The only ethical issue potentially implicated by the attorney's proposal is whether the "gag clause settlements ruled out" and alternative fee provision improperly restricts the client from settling the case.
Generally, the negotiation of an initial engagement agreement is an arm's-length transaction. Ramirez v. Sturdevant (1994) 21 Cal.App.4th 904, 913. Absent issues of duress, unconscionability, or the like, the attorney is "entitled to negotiate the terms on which he would accept employment" and the client has "no cause to complain that the terms [the attorney] negotiated were favorable to him." Id.

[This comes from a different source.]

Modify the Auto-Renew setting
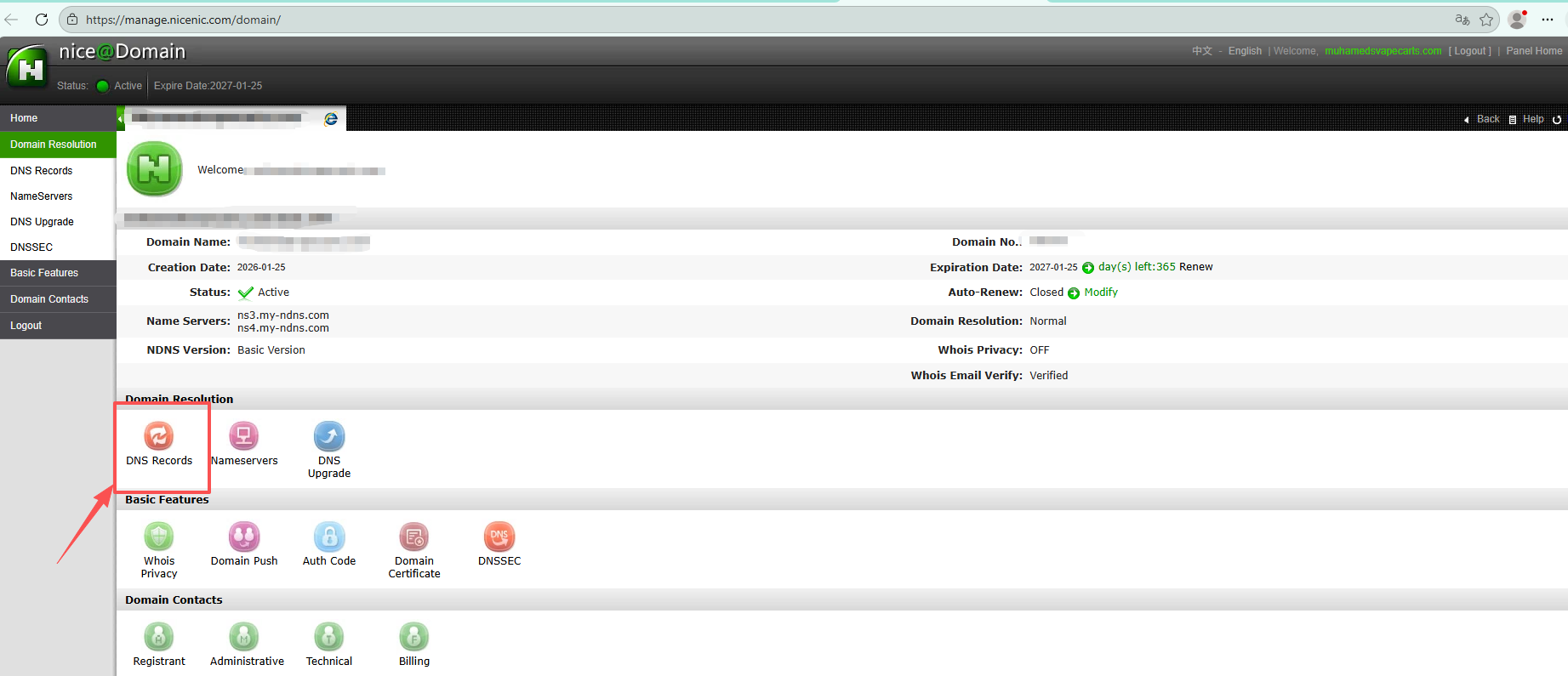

However, an agreement between a client and lawyer which prohibits the client from settling the action without the attorney's consent is against public policy and void. Calvert v. Stoner (1948) 33 Cal.2d 97, 103. In Hall v. Orloff (1920), 49 Cal.App.745, the attorney's engagement agreement with the client prohibited the settlement of the case by the client without the attorney's knowledge and consent and provided for the payment to the attorney of a minimum $1,000 fee in the event the client settled without attorney's consent. The client dismissed the action without the attorney's consent and without receiving any consideration. Thereafter, the attorney sought to enforce the $1,000 minimum fee provision. The Court found that the minimum fee provision amounted to the imposition of a penalty and found the contractual penalty to be void as contrary to public policy. However, the Court held that the attorney's measure of recovery when the client abandoned the action was the reasonable value of the services rendered, which could be pursued in either an action for breach of contract or one for quantum meruit. Hall v. Orloff, 49 Cal. App. at 750.

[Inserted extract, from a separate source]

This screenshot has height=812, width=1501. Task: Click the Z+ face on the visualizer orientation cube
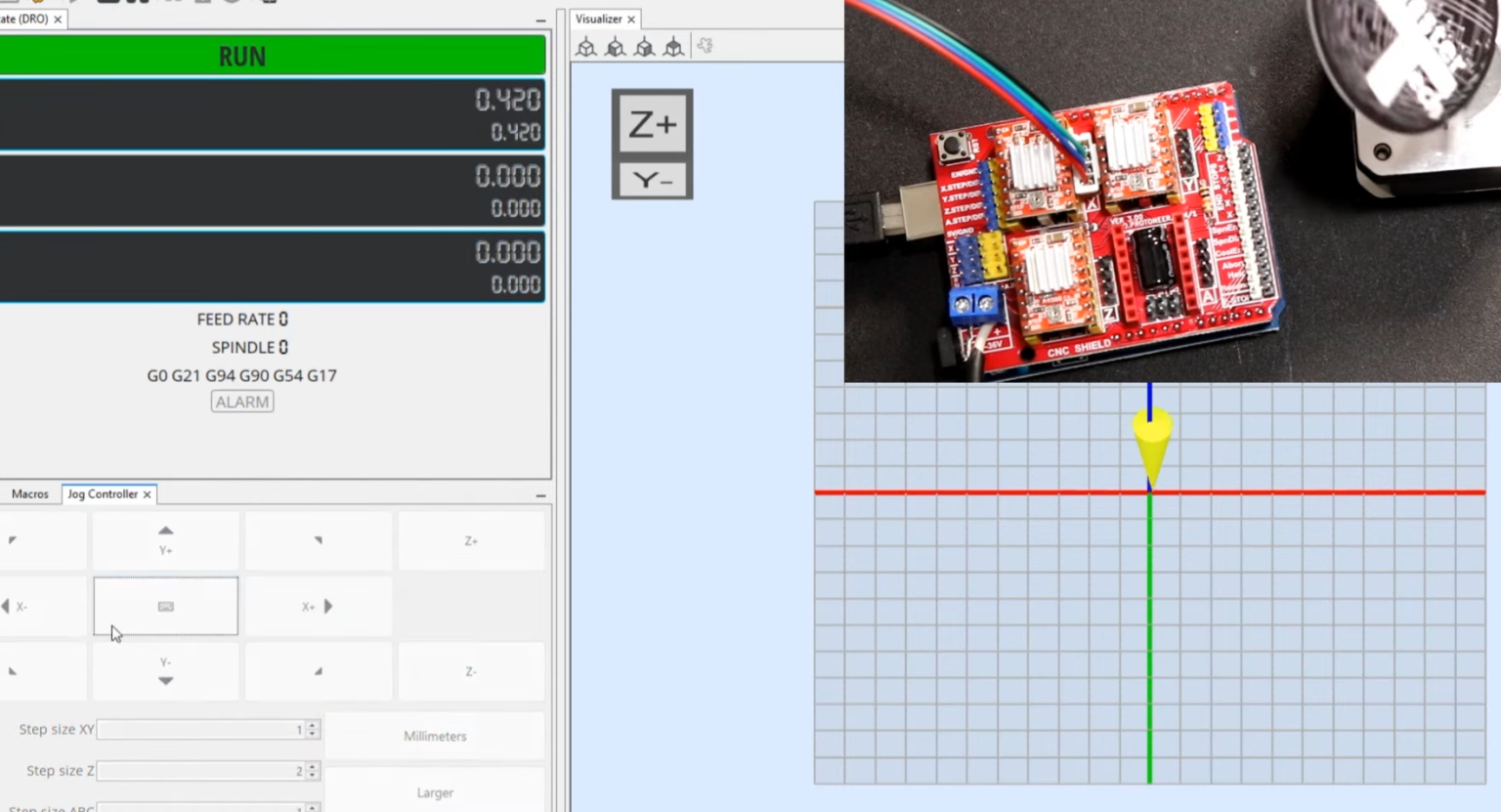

In Klein v. Lange (1928) 91 Cal. App. 400, the court determined that a contingent fee agreement which provided for payment of an agreed amount in case of settlement, but did not prevent the client's settling the case at any time was not illegal. Moreover, even "assuming the invalidity of the entire contract by reason of the inclusion of [an illegal] provision," the attorney "would be entitled to compensation based on the reasonable value of services performed." Calvert v. Stoner, 33 Cal 2d at 105 (citing Rosenberg v. Lawrence (1938) 10 Cal.2d 590). Hence, the ultimate issue is whether the provision to provide for payment of a reasonable attorney fee (as opposed to waiving a claim to any fee) illegally prohibits or restrains the client from settling the matter.

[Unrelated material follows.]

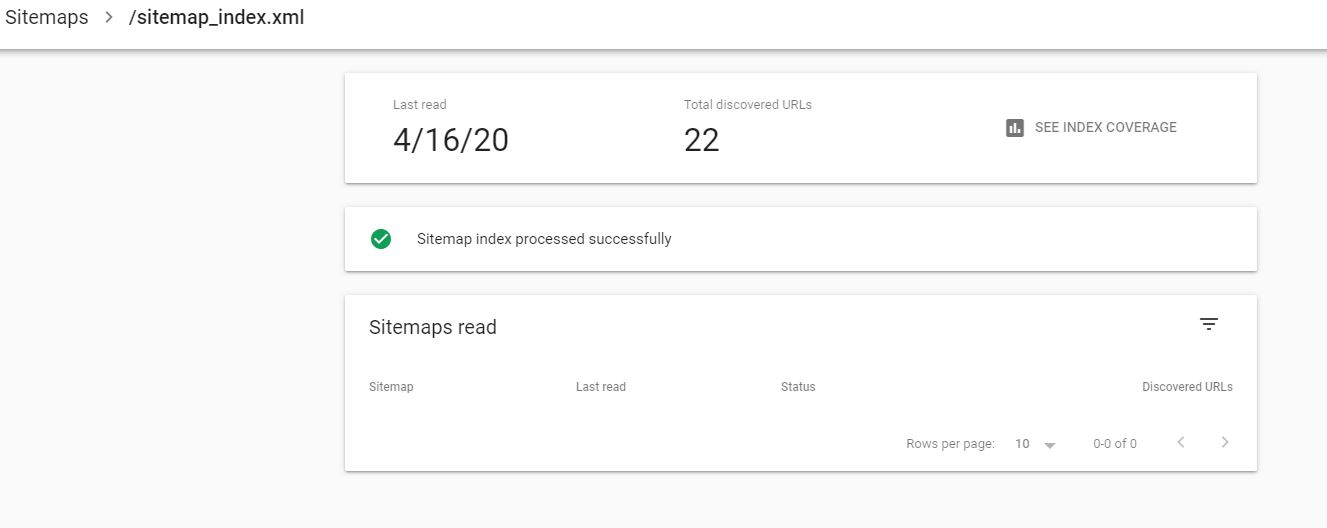Click the green success checkmark icon

point(381,239)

In the present case, the attorney offers a very advantageous fee structure, possibly a complete waiver of fees, in return for the client honoring the provision prohibiting confidentiality clauses. The provision, however, does not prevent or restrict the client's ability to accept an advantageous settlement with a confidentiality clause. The provision does not require the consent of the attorney to any settlement. In fact, the contract provides that in the event the client agrees to a confidentiality clause, the "waiver of fees" will not occur and the client simply pays the attorney the reasonable value of the attorney's services.
Since the engagement agreement does not improperly restrict the client from settling the matter and provides for the payment limited to the "reasonable value of services" should the client chose to settle with a confidentiality clause, the provision is not against public policy and is properly negotiated by the attorney. However, the attorney's fee agreement should make full disclosure of the nature of the alternative fee to the client in order for the client to make an informed decision.